Inmunoensayo de microparticulas homogeneas (inmunoturbidimetrico) para everolimus

Formato A:

En una realizacion, se proporciona un kit con un conjunto de reactivos liquidos usados para efectuar ensayos inmunoturbidimetricos para la medida de las concentraciones de everolimus en sangre completa, sangre hemolizada, suero o plasma. En esta tecnologia, se carga un conjugado de everolimus, ilustrativamente un conjugado de everolimus activado en 28-O, sobre una microparticula, por ejemplo cualquiera de las microparticulas fabricadas y/o comercializadas por Seradyn, Inc. (Indianapolis, Indiana) incluyendo, pero sin limitacion, de poliestireno o poliestireno modificado con carboxilato y particulas magneticas recubiertas con estreptavidina. Se formula un anticuerpo capaz de unirse especificamente a everolimus en un sistema tamponador estandar. Tiene lugar una reaccion competitiva entre el everolimus inmovilizado sobre las microparticulas y el everolimus en la muestra del paciente por la union a una cantidad limitada de anticuerpo anti-everolimus en la solucion de reaccion. La aglutinacion de particulas se inhibe por la presencia de farmaco en la muestra del paciente.

Formato B:

Esta realizacion es similar a la descrita anteriormente como formato A, excepto porque se carga sobre la microparticula un anticuerpo capaz de unirse especificamente a everolimus. Se liga un derivado de everolimus, ilustrativamente everolimus activado en 28-O, con la macromolecula de eleccion, por ejemplo seroalbumina bovina, ovoalbumina, dextrano y similares, formando un conjugado de farmaco. Tiene lugar una reaccion competitiva entre el conjugado de farmaco en la solucion tamponada y el everolimus en la sangre del paciente por la union a anticuerpo anti-everolimus inmovilizado sobre las microparticulas. La aglutinacion de particulas esta inhibida por la presencia de farmaco en la muestra del paciente.

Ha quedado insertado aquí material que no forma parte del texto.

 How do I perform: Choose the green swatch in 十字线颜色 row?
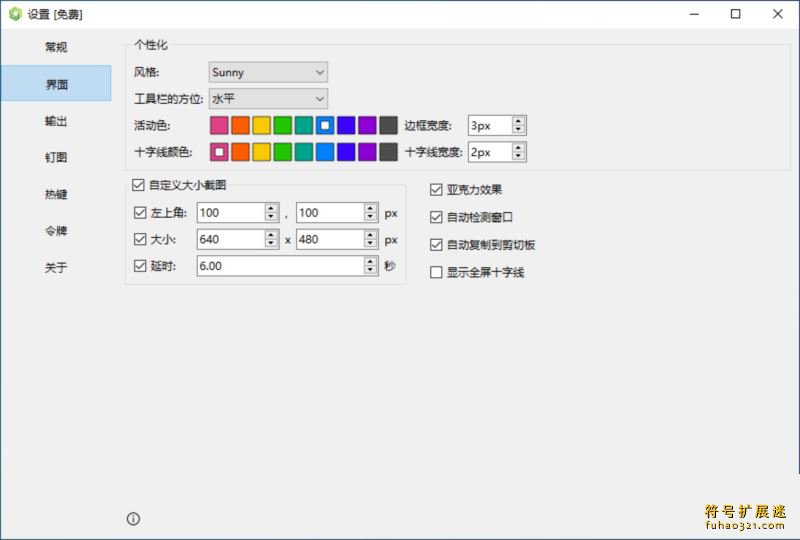tap(282, 152)
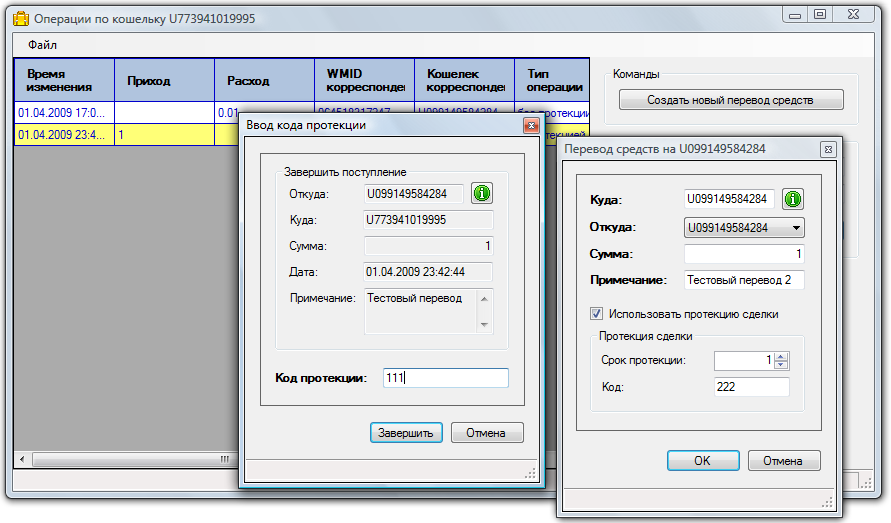
Task: Close the Ввод кода протекции dialog
Action: (531, 125)
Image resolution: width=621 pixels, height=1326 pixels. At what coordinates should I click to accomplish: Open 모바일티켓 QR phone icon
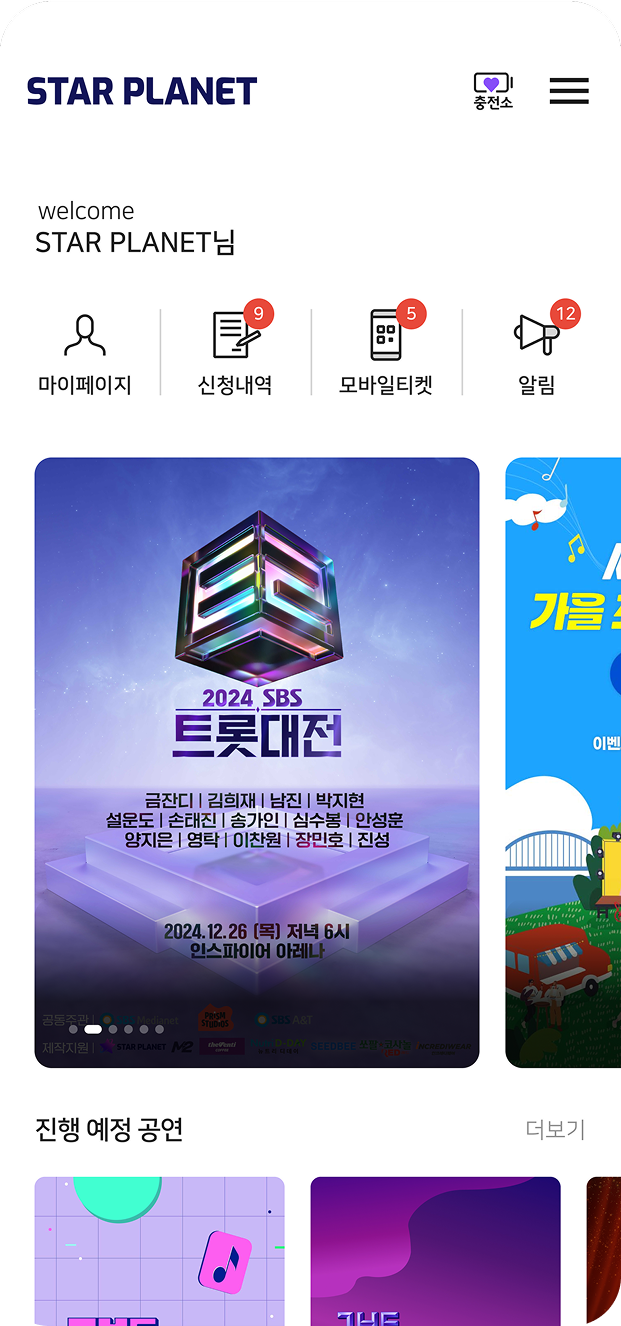point(386,335)
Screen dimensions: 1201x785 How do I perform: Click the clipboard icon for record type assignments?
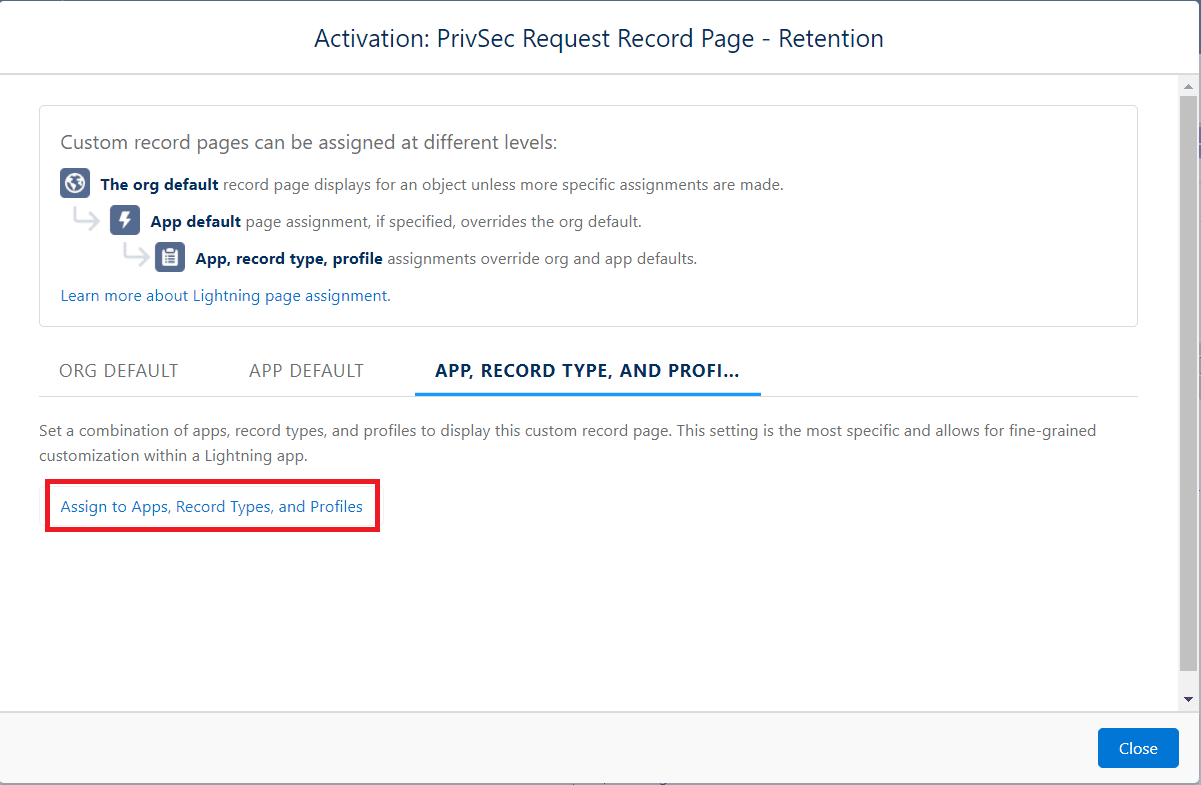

Tecnologia de inmunoensayo de donante de enzima clonada CEDIA® para everolimus

La CEDIA® (marca comercial de Roche) ha probado ser un procedimiento altamente exacto para la cuantificacion de farmacos terapeuticos. La CEDIA® es el objeto de varias patentes, incluyendo la patente de EE.UU. n° 4.708.929, que reivindica procedimientos de ensayo homogeneo competitivos, la patente de EE.UU. n° 5.120.653, que reivindica una secuencia de ADN recombinante que codifica el fragmento donante de enzima y un hospedador para dicho vector, la patente de EE.UU. n° 5.604.091, que reivindica secuencias aminoacidicas del fragmento donante de enzima, y la patente de EE.UU. n° 5.643.734, que ensena kits para ensayos de CEDIA®.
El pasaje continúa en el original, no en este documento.